Nothing exists in a vacuum, meaning that even if you’ve determined the best time and method of taking your Social Security benefits based on your age, objectives, and lifelong earnings, it won’t matter unless you properly coordinate your benefits with your overall retirement income plan. Most people agree that Social Security is not enough to live on in retirement; it needs to be supplemented with other sources of income. Therefore, it is essential to help ensure your other savings and investment vehicles are as reliable as Social Security and capable of meeting the same financial objective: providing income that you can’t outlive.
Retirement income for any purpose, including living expenses, major purchases, or satisfying RMDs, should ideally come from interest and dividends on your savings and investment vehicles, not from principal — just like your parents probably told you. Spending down on principal in retirement has never been a good strategy, but today it’s a more slippery slope than ever, especially in the early years of retirement. That’s because average life-expectancy rates are higher today than they’ve ever been, and most people need to plan for 30 years of retirement. To see the potential danger there, consider a 30-year retirement like a 30-year mortgage in reverse: When you first start making mortgage payments, you’re not paying back much principal at all.
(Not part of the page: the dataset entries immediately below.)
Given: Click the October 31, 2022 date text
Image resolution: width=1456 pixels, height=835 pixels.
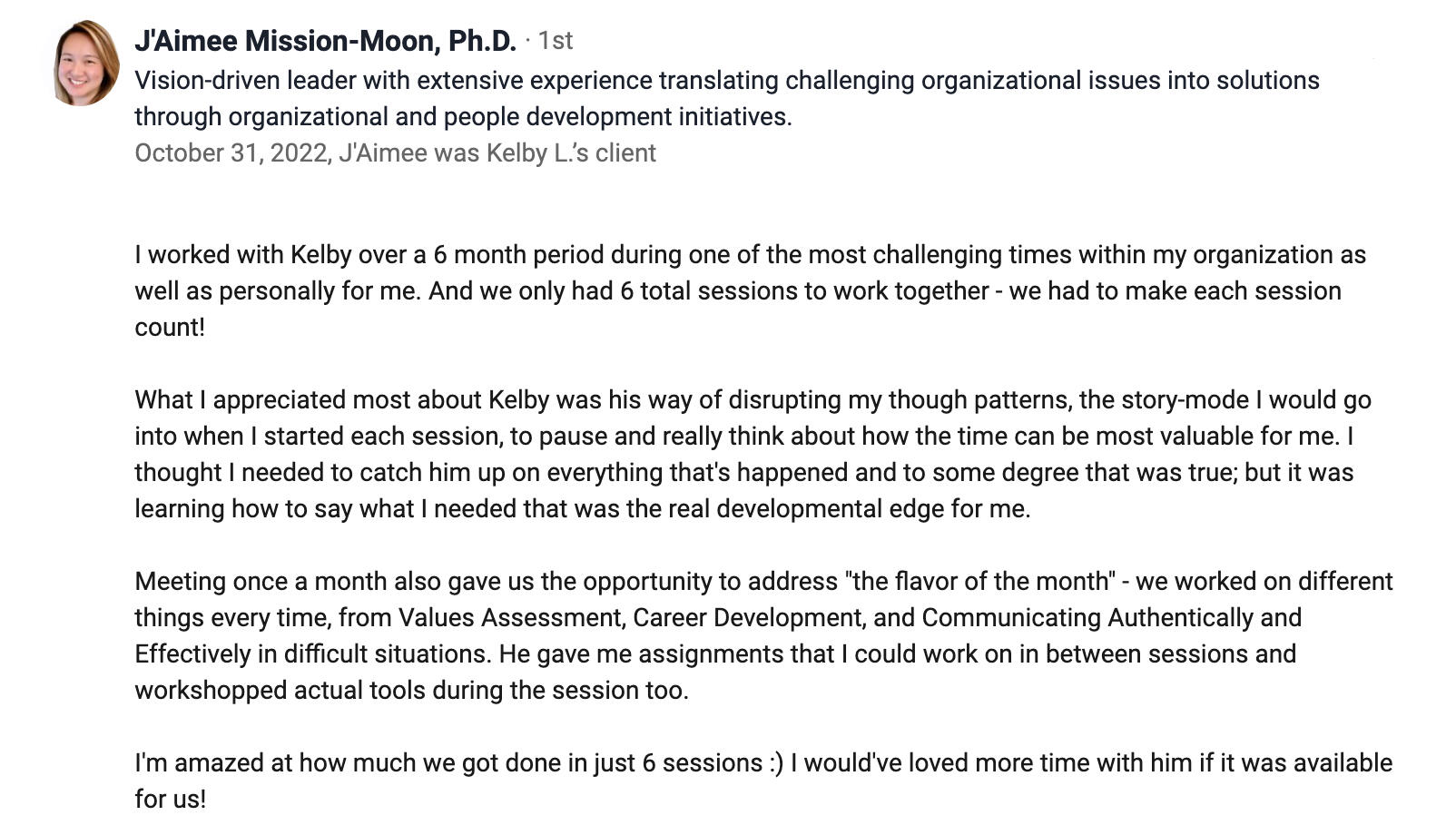Looking at the screenshot, I should pos(231,153).
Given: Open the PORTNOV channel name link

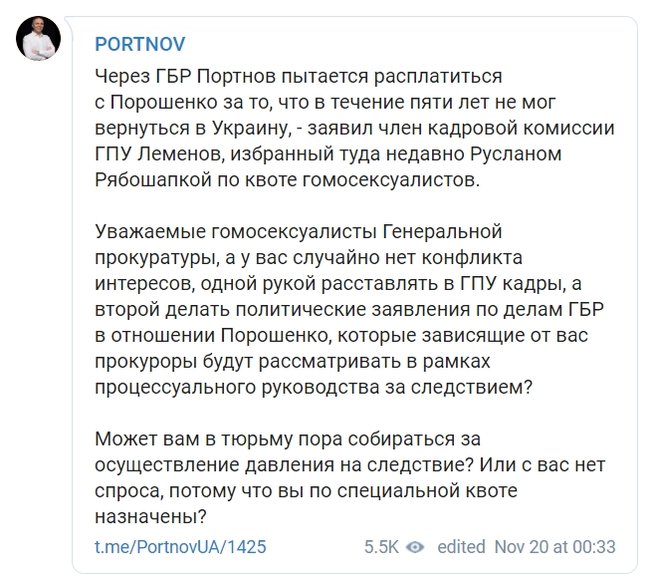Looking at the screenshot, I should (x=140, y=44).
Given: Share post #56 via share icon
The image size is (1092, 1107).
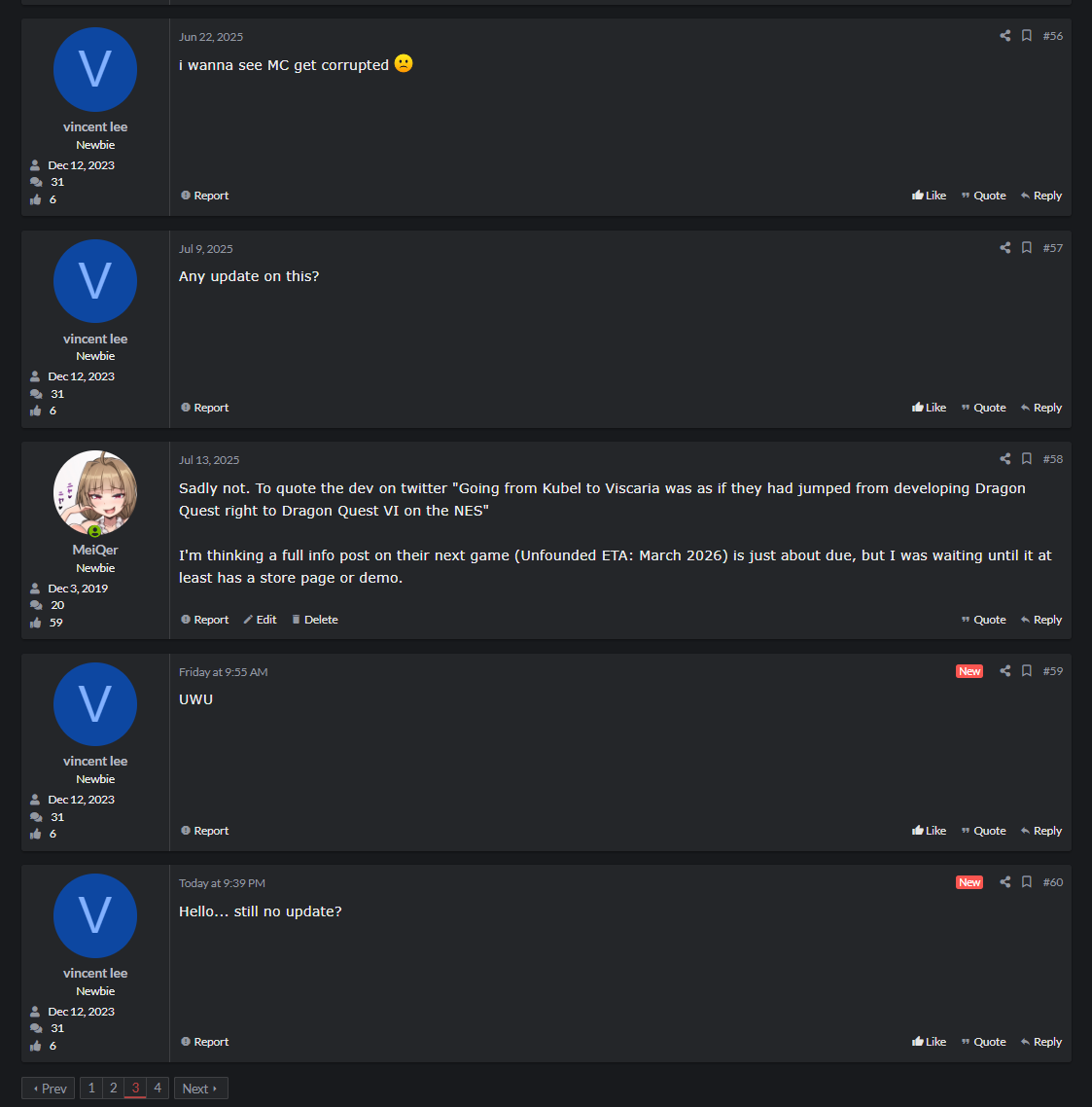Looking at the screenshot, I should pos(1005,36).
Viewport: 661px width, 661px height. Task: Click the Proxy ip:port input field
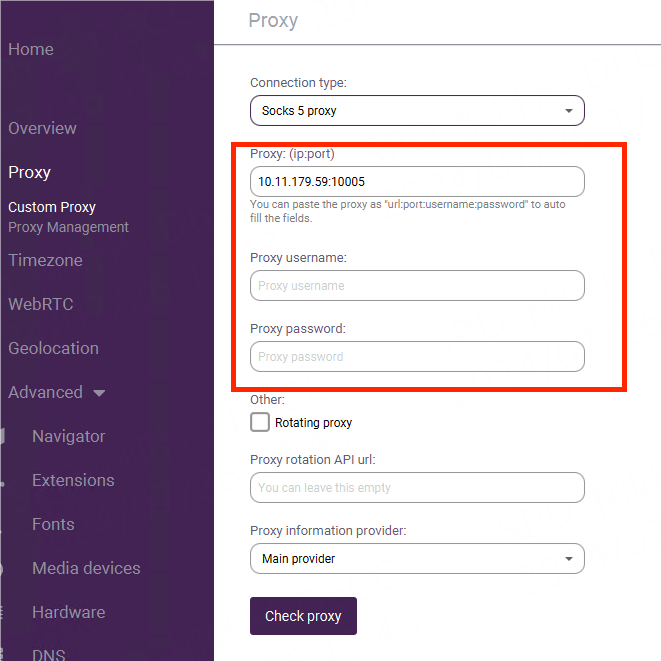(416, 182)
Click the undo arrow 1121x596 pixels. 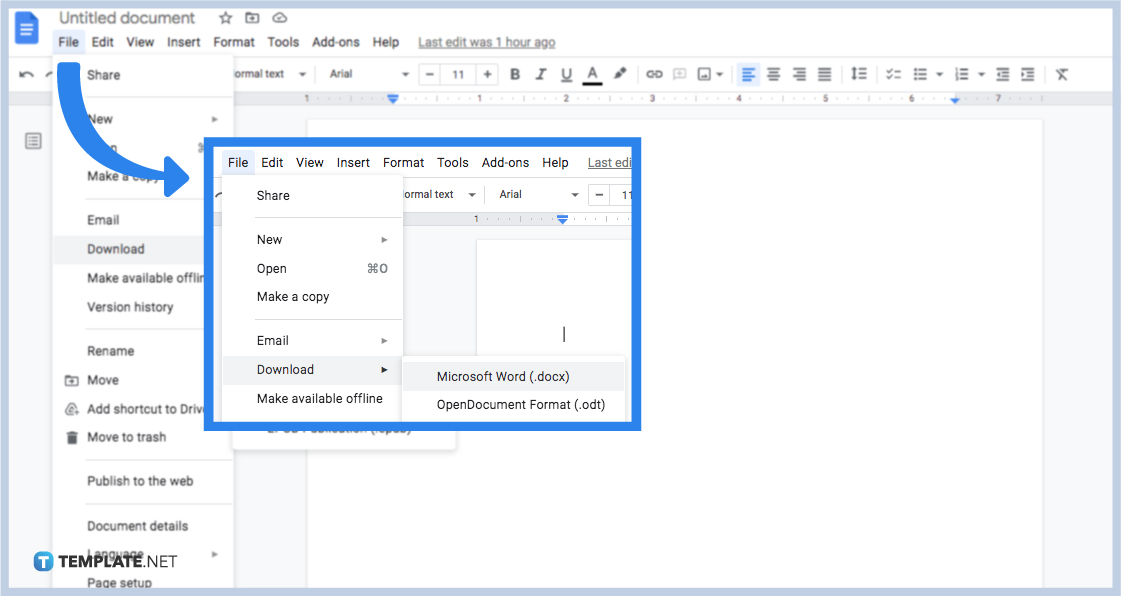point(25,74)
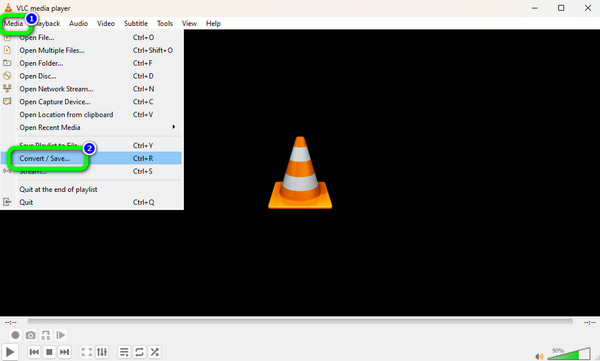Open the Audio menu
The width and height of the screenshot is (600, 361).
pos(78,23)
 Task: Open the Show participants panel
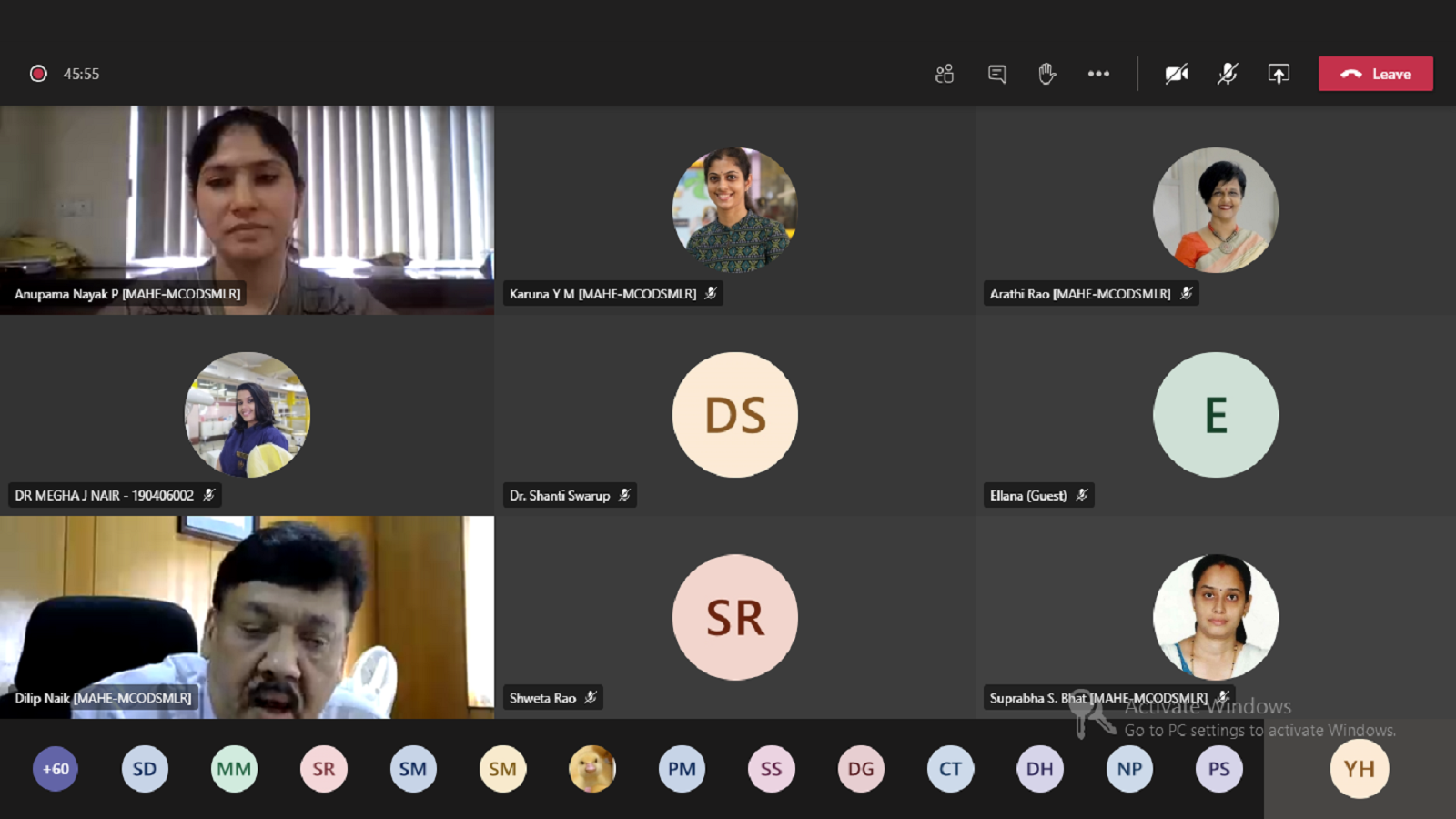click(945, 74)
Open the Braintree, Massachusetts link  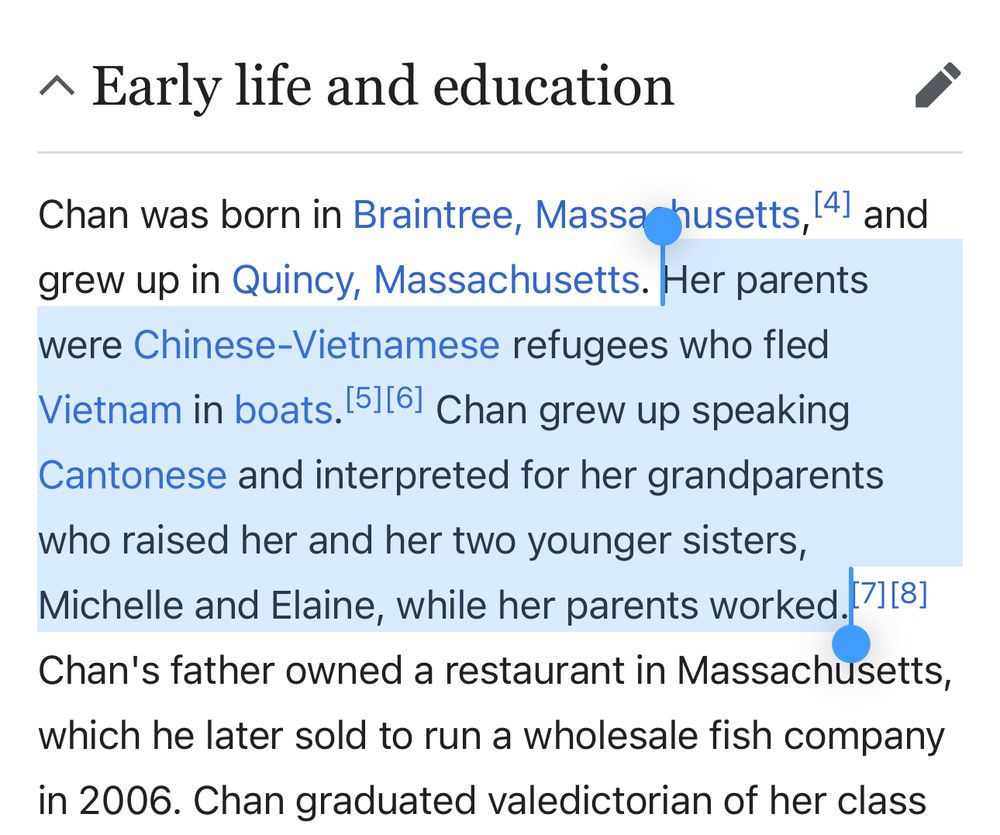coord(577,214)
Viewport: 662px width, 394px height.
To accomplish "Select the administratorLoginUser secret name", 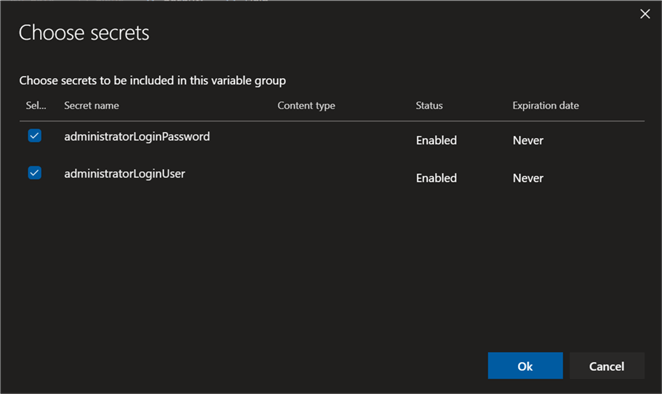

Instead, you’re paying primary interest and just a small amount of principal. But as the years go on and the balance gets paid down, you pay a little less interest and a little more principal. The process continues until, after 30 years, your mortgage is thankfully paid off. Now, imagine the process in reverse. Take a pool of savings worth $1M, generating 5% interest, or $50,000 a year. If you take even a little bit more than that $50,000 each year, just a small amount of the principal, that sum will be depleted within 30 years in much the same way that a mortgage is paid off — or potentially a lot sooner than 30 years depending on market conditions.